Abstract 156: Prenatal Exposure to Electronic Delivery Systems Modulates Platelet Reactivity, Epigenetics and Gene Expression in Mice

Tobacco smoking is a major public health threat and is associated with cardiovascular disease (CVD)-related morbidity and mortality. Being the single most preventable risk factor for CVD, a trend towards tobacco harm reduction started years ago. Thus, while tobacco usage has declined, that of Electronic Delivery Systems (ENDs) experienced widespread popularity, especially among pregnant women and women of childbearing age. This is alarming as pregnant women view them as safe(r) compared to cigarettes; which we now know not to be evidence-based. Thus, it is paramount to establish the health impact/CV safety of prenatal exposure to ENDs. This was addressed by employing a well-established ENDs inhalation system and performing whole-body exposures of 150 puffs/day on C57/BL6 mice, under prenatal/ in utero experimental settings throughout the gestational period. Our results show that platelets from the offspring of prenatally ENDs-exposed mice are hyperactive with enhanced: aggregation, dense and α granule secretion, activation of the αIIbβ3 integrin, clot retraction and phosphatidylserine expression, when compared to clean air exposed platelets, which suggests a prothrombotic state. Moreover, we observed that ENDs-exposed platelets are resistant to the inhibitory effects of prostacyclin, and that they exhibit increased activation of Akt and ERK. Furthermore, and consistent with these findings, ENDs were also found to shorten the thrombosis occlusion and bleeding times, relative to controls.

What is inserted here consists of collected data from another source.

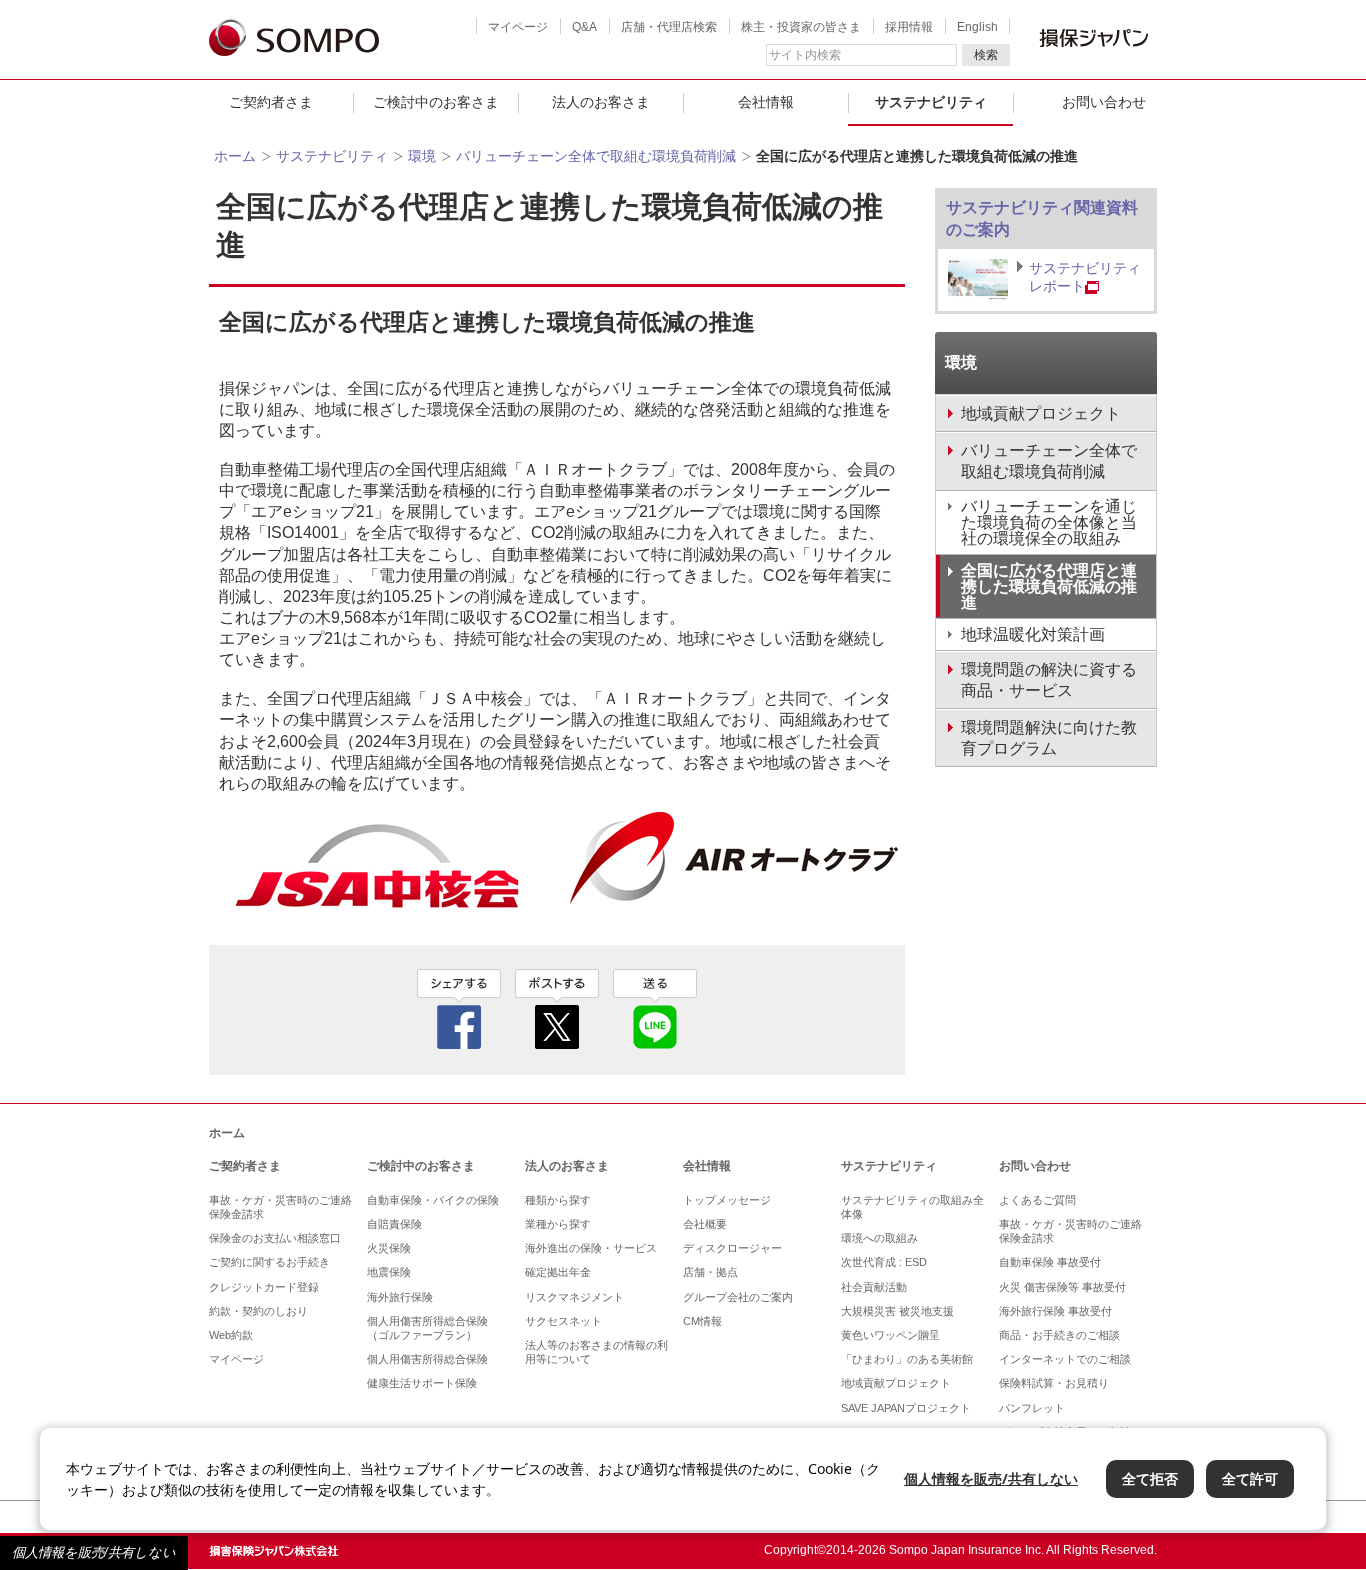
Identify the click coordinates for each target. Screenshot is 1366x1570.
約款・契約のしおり (258, 1311)
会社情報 (766, 102)
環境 (422, 156)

Interestingly, we also observed alternations in the platelet miRNome, transcriptome and enrichment of platelet activation pathways, as follows: 1) miR-221 is differentially expressed, unlike mirR-146b; 2) Itgβ3, Src, and Rap2b transcripts are upregulated; and 3) oxidative phosphorylation, and platelet activation pathways are enriched. Taken together, our data demonstrate for the first time that prenatal exposure to ENDs modulates platelet reactivity and increase the risk of thrombogenesis, in part via impacting the platelet epigenetics and genetics. Thus, the negative health consequences of ENDs should not be underestimated, and warrant further investigation. These findings should also guide policy development for regulating exposure to ENDs.